▸ EXTRACTED TEXT:
::::::::

In the IPL of wt, mCx36 recognized multiple connexin36 plaques (Figure 1A). In Cx36KO retina, the characteristic for wt punctate labeling disappeared consistent with the high specificity of this antibody to connexin36 protein (Figure 1A). Among Ser293-P-positive puncta, 97.8 ± 0.3% were colocalized with mCx36-labeled plaques in wt retina (3 retinas × 3 samples = 976 detectably phosphorylated plaques), which shows that this antibody are highly specific for connexin36. Consistently, the staining for Ser293-P was completely abolished in Cx36KO mouse. The variations in intensity of individual Ser293-P-positive plaques in wt mouse most likely reflect the differences in the amount of phosphorylation of connexin36. In summary, using the retinas of wt and Cx36KO mice we confirmed high specificity of mCx36 and Ser293-P antibodies for connexin36 protein.
Connexin36 Localization in AII Amacrine Cells
The dendrites of AII amacrine cells span the entire IPL, which can be subdivided into five strata (Ghosh et al., 2004). To investigate the phosphorylation state of connexin36 in AII amacrine cells, we first determined where connexin36 puncta colocalized with AII amacrine cell processes in wt retina (Figure 2A). Isolated AII amacrine cells were imaged from wholemount preparations and reconstructed from a z-stack of confocal images. AII amacrine cells were visualized by GFP expression conferred to the cells via the viral transfer. As previously shown, after viral intraocular injections, GFP expression in the inner nuclear layer was predominantly localized to AII amacrine cells (Ivanova and Pan, 2009). The majority of connexin36-positive puncta were found in strata 3–5, which comprise the ON sublamina of the IPL, whereas strata 1–2, which comprise the OFF sublamina, had relatively sparse connexin36 expression (Figure 2B). Next, we tested whether connexin36 puncta colocalized with the lobular appendages (stratum 2) and arboreal dendrites (stratum 5). Connexin36-positive puncta were rarely colocalized with lobular appendages (Figure 2C), while they were prevalent along arboreal dendrites (Figure 2D).

::::::::

▸ RECORD EXTRACTS:
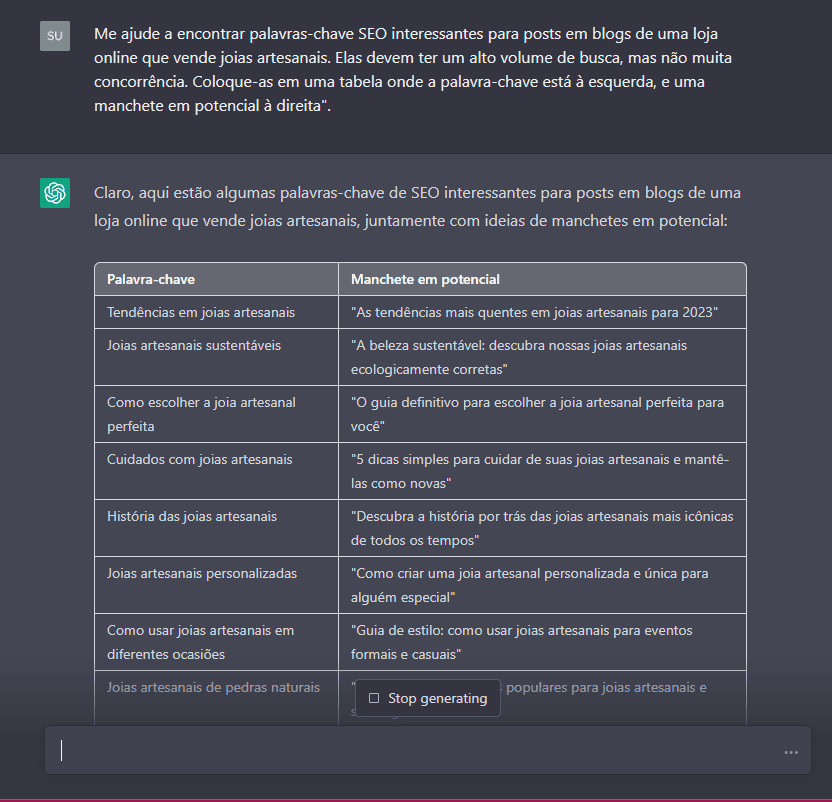Viewport: 832px width, 802px height.
Task: Select the Tendências em joias artesanais cell
Action: [216, 312]
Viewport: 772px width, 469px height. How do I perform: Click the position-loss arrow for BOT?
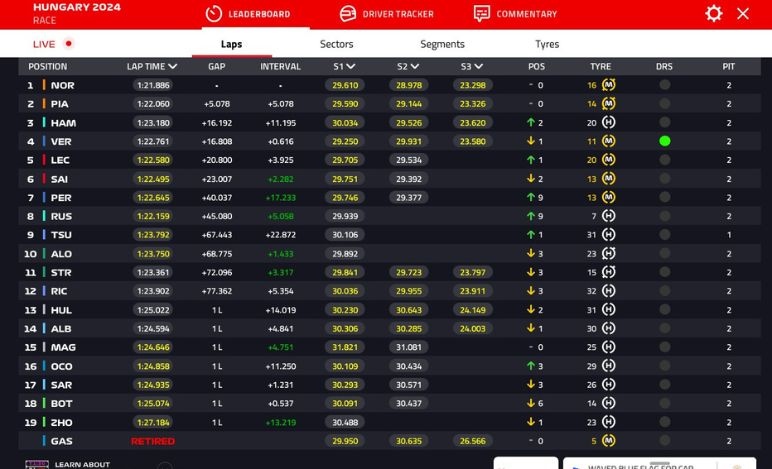pos(531,404)
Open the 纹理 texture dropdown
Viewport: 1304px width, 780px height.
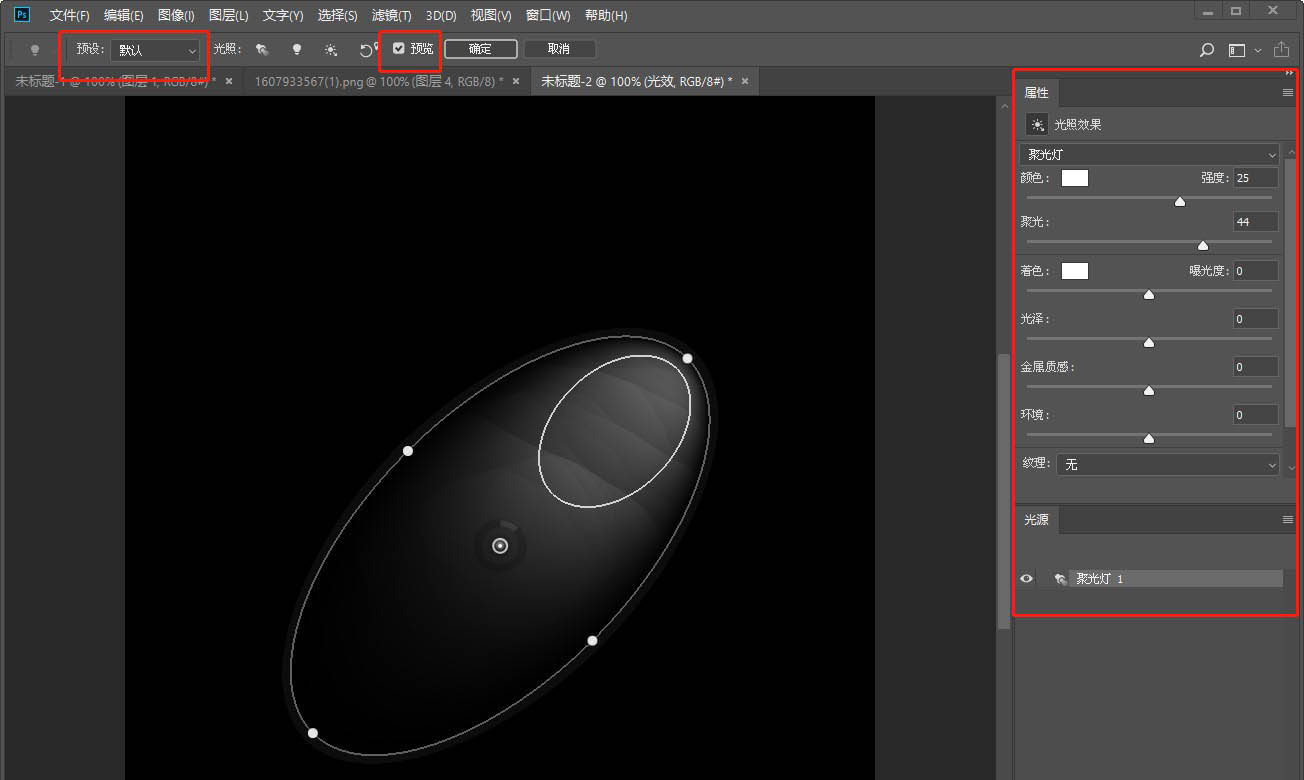coord(1169,465)
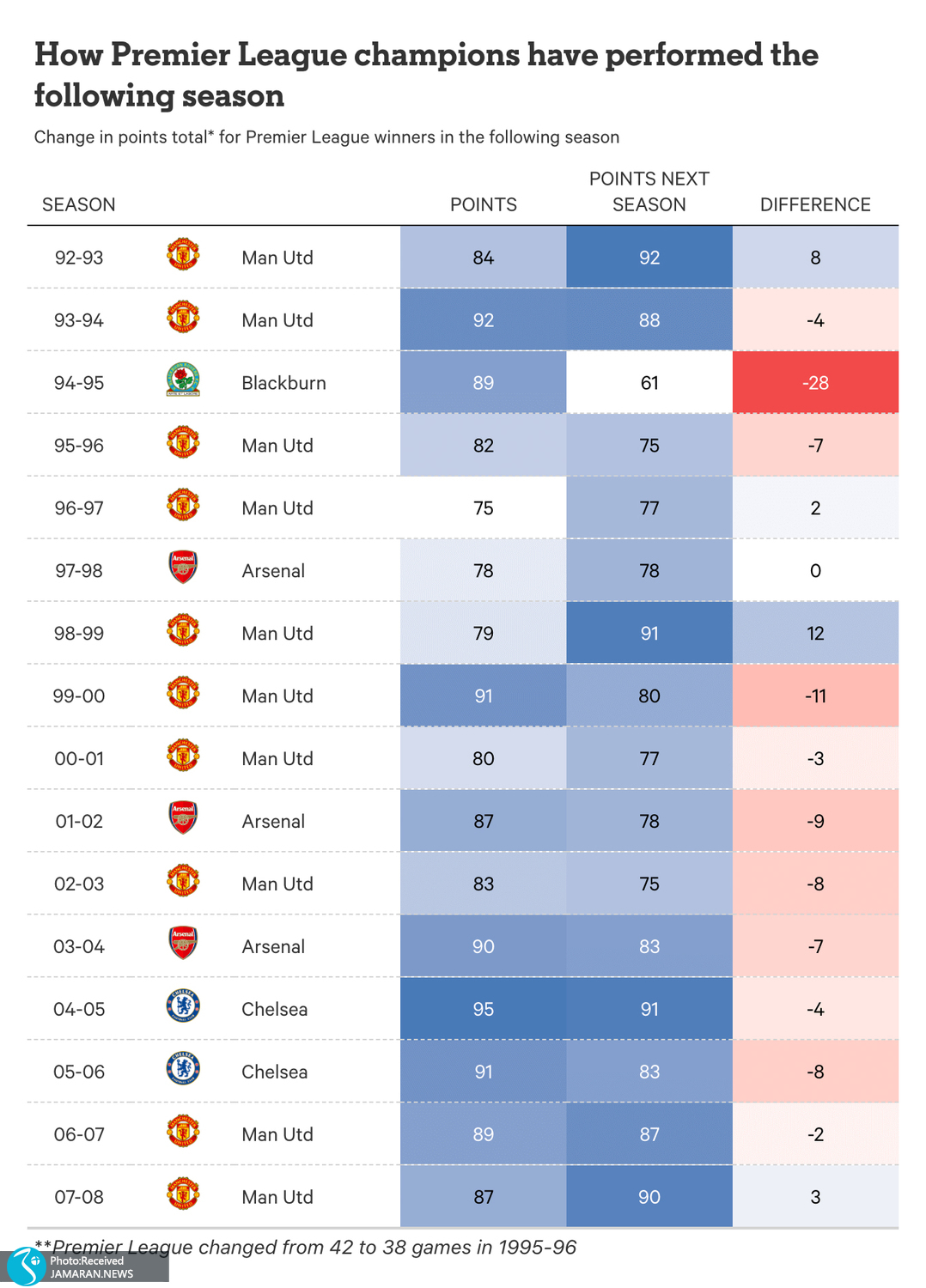The width and height of the screenshot is (926, 1288).
Task: Select the 12 difference cell for 98-99
Action: [815, 634]
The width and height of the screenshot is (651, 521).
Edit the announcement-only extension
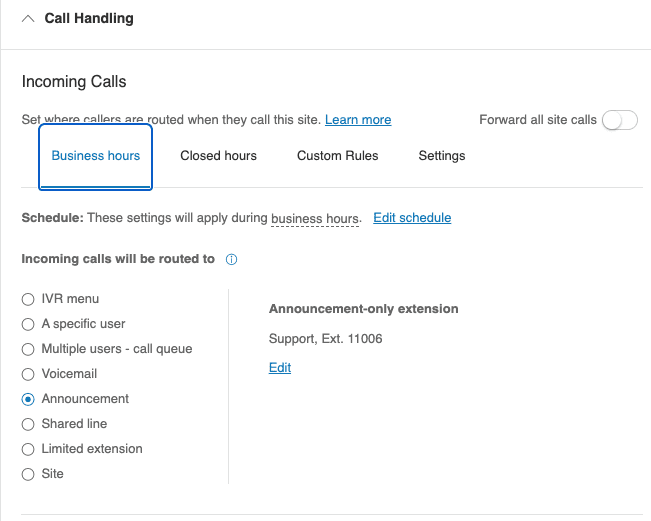click(x=280, y=368)
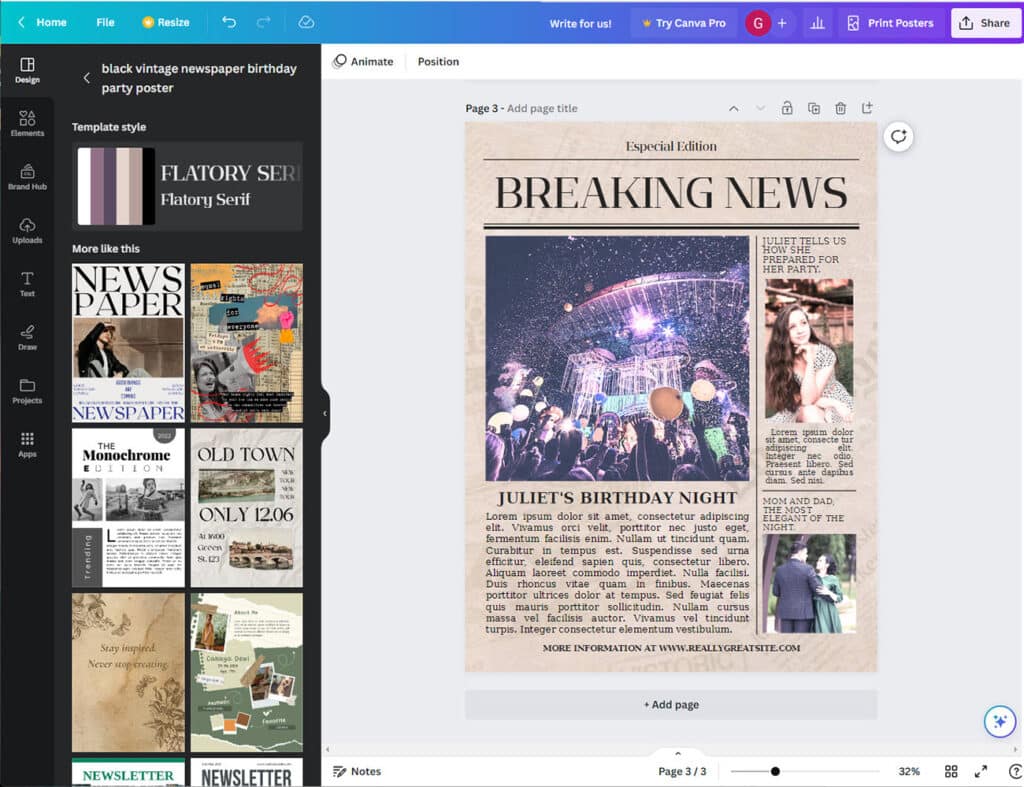Select the Draw tool in sidebar
Viewport: 1024px width, 787px height.
[x=27, y=337]
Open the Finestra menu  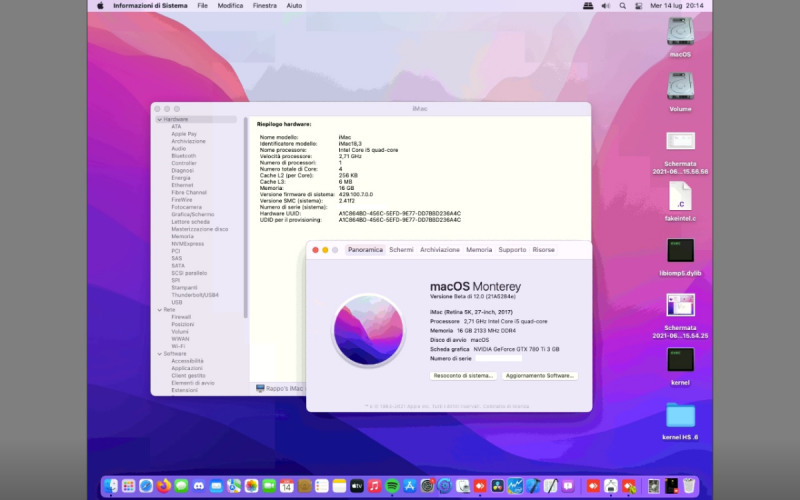(x=264, y=5)
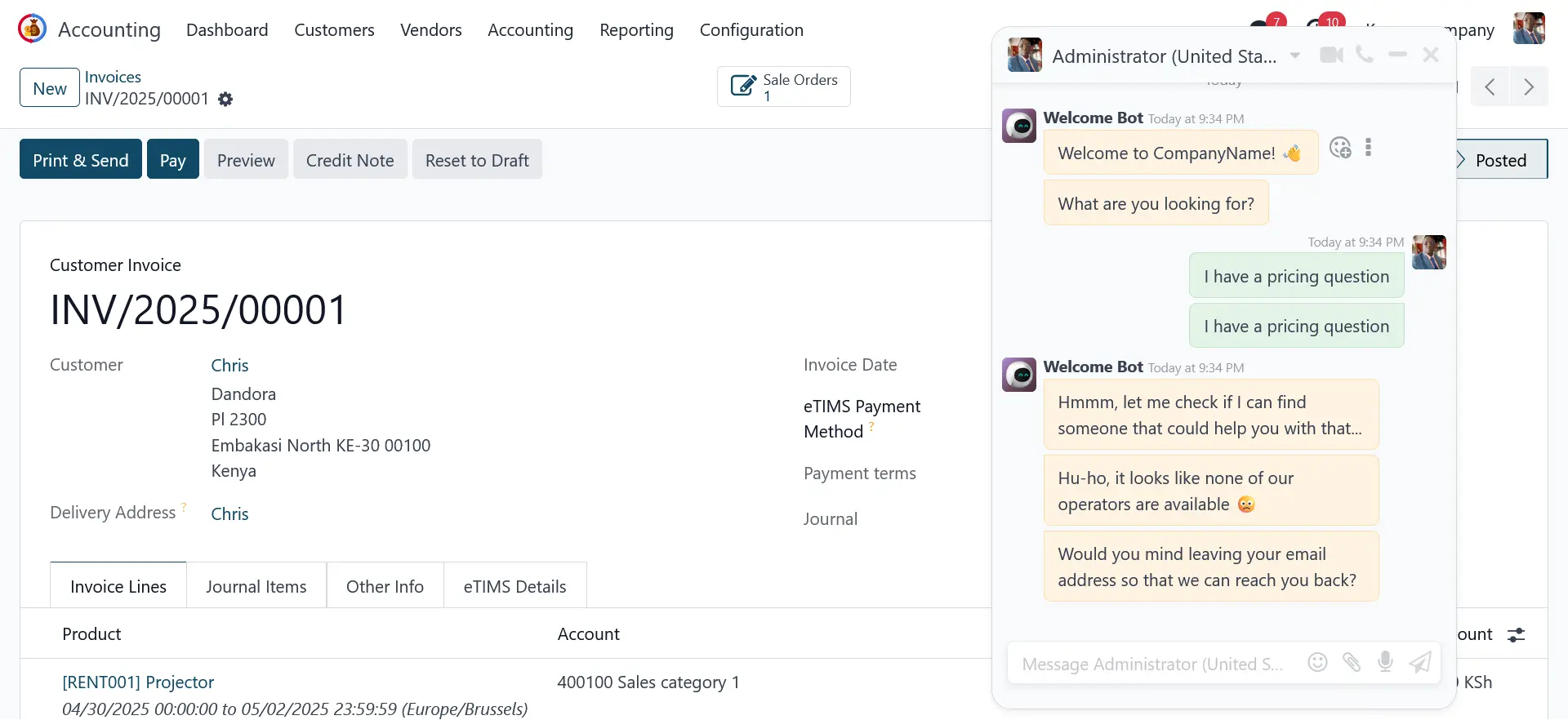This screenshot has width=1568, height=720.
Task: Go to previous invoice record
Action: tap(1490, 87)
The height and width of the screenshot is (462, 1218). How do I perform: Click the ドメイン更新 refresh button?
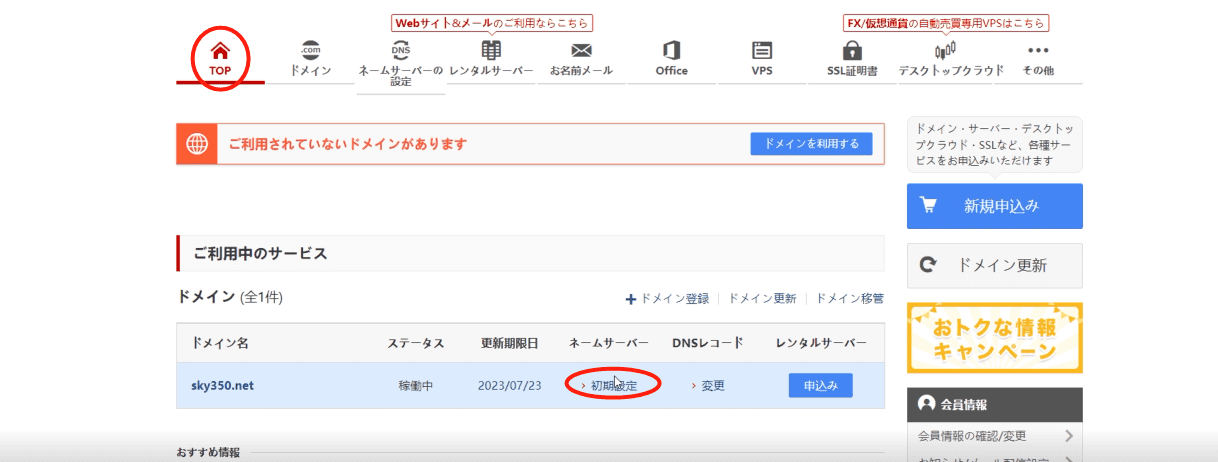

::::::::

▸ INSTRUCTIONS:
(A) According to the connexin36 excerpt, which strata of the IPL held the majority of connexin36-positive puncta?
(B) Render this sentence from the connexin36 excerpt in Spanish: "Isolated AII amacrine cells were imaged from wholemount preparations and reconstructed from a z-stack of confocal images."
(C) Write the next part of the connexin36 excerpt, picking up after its final sentence.
The records are material apart from the connexin36 excerpt.

▸ ANSWERS TO THE TASKS:
(A) Strata 3–5, which make up the ON sublamina of the IPL.

(B) Las células amacrinas AII aisladas se fotografiaron a partir de preparaciones en montaje completo y se reconstruyeron a partir de una pila z de imágenes confocales.

(C)
Our data in mice are consistent with and extend the findings of previous studies conducted in rabbits and rats (Feigenspan et al., 2001; Mills et al., 2001; Kothmann et al., 2009). Similar to our data in mouse, little connexin36 colocalization was found at the lobular appendages and somas of AII amacrine cells in the OFF sublamina. Instead, connexin36 puncta appeared to be mostly restricted to the ON sublamina of the IPL, where in stratum 5 96–98% of puncta were located on the arboreal dendrites of AII amacrine cells (Feigenspan et al., 2001; Mills et al., 2001). Thus, in stratum 5, the majority connexin36 puncta colocalized with AII cell processes. Therefore, in the next set of experiments, we evaluated the distribution and phosphorylation state of connexin36 in AII amacrine cells within stratum 5 of the IPL.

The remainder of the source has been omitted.